Focus: United States
The U.S. sets the pace for global consumption.
By Thomas Hayden
Photo: Costco checkout
Photograph by Jeff Zelevansky ⁄ Reuters ⁄ Corbis

For years, Americans have been criticized for their gluttony and waste as consumers, compared to citizens of other countries. Even the wealthiest nations of Europe and the Persian Gulf seem to use less of just about everything. More than a quarter of available food in the U.S. is simply squandered, for example.

But now, as many in the U.S. are struggling to bring their consumer excesses under control, much of the rest of the world appears to be joining in. Per capita consumption in China, India, Brazil, and the other homes of new wealth is still far below that in the United States—but it is growing fast.

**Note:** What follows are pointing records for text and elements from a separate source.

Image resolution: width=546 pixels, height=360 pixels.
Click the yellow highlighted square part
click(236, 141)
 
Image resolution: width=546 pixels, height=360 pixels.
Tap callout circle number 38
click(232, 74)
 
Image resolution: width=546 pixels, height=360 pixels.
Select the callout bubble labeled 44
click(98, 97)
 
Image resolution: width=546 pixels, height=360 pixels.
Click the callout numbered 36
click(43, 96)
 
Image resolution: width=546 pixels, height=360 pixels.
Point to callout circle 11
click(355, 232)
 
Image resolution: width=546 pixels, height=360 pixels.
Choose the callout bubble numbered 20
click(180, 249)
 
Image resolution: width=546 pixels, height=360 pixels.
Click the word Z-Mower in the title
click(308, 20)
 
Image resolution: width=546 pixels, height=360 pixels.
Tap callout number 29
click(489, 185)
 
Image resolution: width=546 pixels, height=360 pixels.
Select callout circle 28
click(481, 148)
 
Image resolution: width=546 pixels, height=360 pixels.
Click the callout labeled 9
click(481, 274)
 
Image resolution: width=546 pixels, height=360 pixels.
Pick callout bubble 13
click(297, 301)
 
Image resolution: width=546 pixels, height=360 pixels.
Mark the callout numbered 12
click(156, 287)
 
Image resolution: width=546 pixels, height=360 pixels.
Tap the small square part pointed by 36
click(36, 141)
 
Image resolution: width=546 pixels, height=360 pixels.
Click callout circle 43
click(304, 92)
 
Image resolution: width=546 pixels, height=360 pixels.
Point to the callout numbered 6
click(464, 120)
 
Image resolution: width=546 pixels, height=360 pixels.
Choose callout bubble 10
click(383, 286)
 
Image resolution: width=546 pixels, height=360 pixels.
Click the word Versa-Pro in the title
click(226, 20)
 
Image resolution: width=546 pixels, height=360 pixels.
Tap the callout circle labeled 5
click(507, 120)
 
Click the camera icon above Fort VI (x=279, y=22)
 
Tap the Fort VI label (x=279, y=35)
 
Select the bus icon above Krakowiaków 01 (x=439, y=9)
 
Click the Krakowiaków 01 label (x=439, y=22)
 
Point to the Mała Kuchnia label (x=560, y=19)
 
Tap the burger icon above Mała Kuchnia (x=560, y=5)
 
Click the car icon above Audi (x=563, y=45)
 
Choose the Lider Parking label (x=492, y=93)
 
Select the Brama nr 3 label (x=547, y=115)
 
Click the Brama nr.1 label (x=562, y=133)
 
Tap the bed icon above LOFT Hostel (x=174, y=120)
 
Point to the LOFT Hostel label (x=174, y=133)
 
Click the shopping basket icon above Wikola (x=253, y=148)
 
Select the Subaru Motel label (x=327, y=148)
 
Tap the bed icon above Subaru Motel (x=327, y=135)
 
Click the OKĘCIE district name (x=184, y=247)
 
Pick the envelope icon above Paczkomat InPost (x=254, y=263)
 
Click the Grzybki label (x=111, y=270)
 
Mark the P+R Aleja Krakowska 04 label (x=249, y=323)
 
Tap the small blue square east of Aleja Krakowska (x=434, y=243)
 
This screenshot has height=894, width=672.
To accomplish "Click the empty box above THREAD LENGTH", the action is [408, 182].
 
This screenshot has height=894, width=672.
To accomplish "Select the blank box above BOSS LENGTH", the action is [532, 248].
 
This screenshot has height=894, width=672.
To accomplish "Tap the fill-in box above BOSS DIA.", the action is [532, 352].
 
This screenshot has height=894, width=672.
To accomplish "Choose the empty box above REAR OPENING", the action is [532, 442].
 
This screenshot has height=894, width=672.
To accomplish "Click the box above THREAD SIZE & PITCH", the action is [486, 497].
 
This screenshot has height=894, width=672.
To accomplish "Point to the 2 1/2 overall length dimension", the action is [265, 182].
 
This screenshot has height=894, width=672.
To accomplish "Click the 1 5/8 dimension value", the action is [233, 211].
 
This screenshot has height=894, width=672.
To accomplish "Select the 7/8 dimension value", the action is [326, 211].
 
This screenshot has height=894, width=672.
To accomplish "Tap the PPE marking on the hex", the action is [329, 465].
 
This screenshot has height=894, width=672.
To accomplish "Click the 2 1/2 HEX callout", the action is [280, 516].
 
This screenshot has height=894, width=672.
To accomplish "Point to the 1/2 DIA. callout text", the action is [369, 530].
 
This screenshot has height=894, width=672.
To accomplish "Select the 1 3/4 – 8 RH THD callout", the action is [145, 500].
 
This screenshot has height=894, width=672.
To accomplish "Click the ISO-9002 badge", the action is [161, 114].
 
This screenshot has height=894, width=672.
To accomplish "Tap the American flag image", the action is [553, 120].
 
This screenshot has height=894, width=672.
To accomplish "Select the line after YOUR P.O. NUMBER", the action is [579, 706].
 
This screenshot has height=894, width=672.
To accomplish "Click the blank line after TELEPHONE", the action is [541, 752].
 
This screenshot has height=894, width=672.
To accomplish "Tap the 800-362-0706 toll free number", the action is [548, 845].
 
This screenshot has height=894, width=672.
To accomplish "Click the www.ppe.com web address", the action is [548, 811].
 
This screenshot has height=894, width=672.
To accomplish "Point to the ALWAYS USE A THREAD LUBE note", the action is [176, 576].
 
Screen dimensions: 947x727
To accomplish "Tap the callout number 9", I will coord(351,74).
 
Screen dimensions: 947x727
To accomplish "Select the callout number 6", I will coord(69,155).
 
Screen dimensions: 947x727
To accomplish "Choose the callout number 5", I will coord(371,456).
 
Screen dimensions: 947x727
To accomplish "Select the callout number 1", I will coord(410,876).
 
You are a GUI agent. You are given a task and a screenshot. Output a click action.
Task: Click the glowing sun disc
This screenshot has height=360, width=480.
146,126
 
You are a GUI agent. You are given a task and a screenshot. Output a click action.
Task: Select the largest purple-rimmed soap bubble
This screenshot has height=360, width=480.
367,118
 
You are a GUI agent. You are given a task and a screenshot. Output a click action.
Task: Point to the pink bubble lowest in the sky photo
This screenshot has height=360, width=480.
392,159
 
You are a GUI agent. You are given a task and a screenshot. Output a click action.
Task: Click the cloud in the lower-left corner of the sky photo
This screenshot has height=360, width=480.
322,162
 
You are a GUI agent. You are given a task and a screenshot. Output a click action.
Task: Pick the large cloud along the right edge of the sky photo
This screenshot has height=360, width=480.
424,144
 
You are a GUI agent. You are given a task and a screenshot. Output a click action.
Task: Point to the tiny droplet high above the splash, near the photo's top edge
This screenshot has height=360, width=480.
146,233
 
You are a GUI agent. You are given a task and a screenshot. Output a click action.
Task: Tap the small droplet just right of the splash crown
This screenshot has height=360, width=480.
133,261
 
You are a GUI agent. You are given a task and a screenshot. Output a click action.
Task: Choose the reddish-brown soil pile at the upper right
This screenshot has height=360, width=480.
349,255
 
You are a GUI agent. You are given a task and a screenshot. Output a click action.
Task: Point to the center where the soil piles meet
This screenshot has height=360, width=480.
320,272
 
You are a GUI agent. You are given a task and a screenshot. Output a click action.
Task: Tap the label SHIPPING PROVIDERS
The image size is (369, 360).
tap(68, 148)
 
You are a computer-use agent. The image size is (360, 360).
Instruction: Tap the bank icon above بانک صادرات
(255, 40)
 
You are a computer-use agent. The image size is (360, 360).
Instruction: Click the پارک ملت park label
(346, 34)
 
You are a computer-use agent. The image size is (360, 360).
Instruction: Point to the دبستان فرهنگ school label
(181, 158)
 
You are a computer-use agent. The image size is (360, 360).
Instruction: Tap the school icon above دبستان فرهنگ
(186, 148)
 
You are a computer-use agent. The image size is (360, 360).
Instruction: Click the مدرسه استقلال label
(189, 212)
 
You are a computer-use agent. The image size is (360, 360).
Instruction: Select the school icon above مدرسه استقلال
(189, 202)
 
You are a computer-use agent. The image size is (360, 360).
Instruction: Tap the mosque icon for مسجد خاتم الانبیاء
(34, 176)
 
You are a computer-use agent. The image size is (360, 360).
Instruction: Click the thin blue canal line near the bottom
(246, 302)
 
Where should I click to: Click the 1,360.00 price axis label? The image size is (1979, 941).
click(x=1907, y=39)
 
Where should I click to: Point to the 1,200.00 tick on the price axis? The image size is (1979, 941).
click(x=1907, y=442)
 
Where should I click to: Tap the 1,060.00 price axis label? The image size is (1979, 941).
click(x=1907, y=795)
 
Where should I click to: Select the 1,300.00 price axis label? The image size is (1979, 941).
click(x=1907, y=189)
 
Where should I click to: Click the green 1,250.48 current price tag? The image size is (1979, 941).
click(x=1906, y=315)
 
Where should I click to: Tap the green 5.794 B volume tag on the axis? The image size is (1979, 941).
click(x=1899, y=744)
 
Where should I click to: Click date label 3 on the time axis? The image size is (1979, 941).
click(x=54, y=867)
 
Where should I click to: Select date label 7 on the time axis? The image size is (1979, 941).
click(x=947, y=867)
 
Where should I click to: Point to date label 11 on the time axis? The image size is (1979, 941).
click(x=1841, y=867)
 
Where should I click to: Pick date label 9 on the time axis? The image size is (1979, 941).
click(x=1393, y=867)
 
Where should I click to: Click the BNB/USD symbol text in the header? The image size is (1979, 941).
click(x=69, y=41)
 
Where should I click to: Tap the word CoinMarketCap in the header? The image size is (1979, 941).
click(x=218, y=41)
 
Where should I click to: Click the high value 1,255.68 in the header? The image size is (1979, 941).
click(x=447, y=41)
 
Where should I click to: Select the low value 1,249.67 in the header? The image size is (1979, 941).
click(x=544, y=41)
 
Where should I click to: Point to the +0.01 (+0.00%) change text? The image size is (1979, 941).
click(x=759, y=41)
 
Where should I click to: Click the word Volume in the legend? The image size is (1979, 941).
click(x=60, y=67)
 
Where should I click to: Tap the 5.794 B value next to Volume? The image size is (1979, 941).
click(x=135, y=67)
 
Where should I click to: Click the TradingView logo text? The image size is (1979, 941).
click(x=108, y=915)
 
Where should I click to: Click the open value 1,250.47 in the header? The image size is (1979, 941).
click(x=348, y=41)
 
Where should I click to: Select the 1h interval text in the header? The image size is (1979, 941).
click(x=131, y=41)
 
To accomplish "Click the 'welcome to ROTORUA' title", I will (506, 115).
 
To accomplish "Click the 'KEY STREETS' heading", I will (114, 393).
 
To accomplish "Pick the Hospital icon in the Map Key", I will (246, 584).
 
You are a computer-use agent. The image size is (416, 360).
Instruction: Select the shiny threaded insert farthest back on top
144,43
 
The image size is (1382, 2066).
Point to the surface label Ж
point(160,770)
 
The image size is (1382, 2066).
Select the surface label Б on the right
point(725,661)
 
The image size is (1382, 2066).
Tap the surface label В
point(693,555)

Increased wealth makes more consumption possible, while aggressive marketing of the consumer lifestyle speeds the global embrace of convenience, status, and luxury items.

Globalization has created unprecedented wealth and helped increase the middle class in many parts of the world, as human population continues to grow. But the basic equation, that more people with more money will use more resources and have a greater impact on the environment, does not always hold. When it comes to consumption, not all people are created equal. How much we use depends not only on how much we have, but also where we live, and how. According to one estimate, if everyone on the planet lived as the typical American does, we would need the equivalent of 5.4 Earths to supply our needs. By contrast, if we all lived like the typical Indian, we would consume less than half of the planet's resources. Put another way, each American consumes as much as 32 Kenyans do. The conclusion is obvious: We can probably make room for 9 billion people on the planet—we will soon have to. But it is very unlikely that we'll be able to accommodate 9 billion consumers on the American scale.

Greater wealth can, and does, bring increased access to good nutrition and health care, education, and other opportunities. But as a new generation of middle class consumers arises, we will come up against real limits on what the Earth can provide. For all of us, that means finding ways to use less, recycle more, and ultimately to learn to value sustainability over convenience.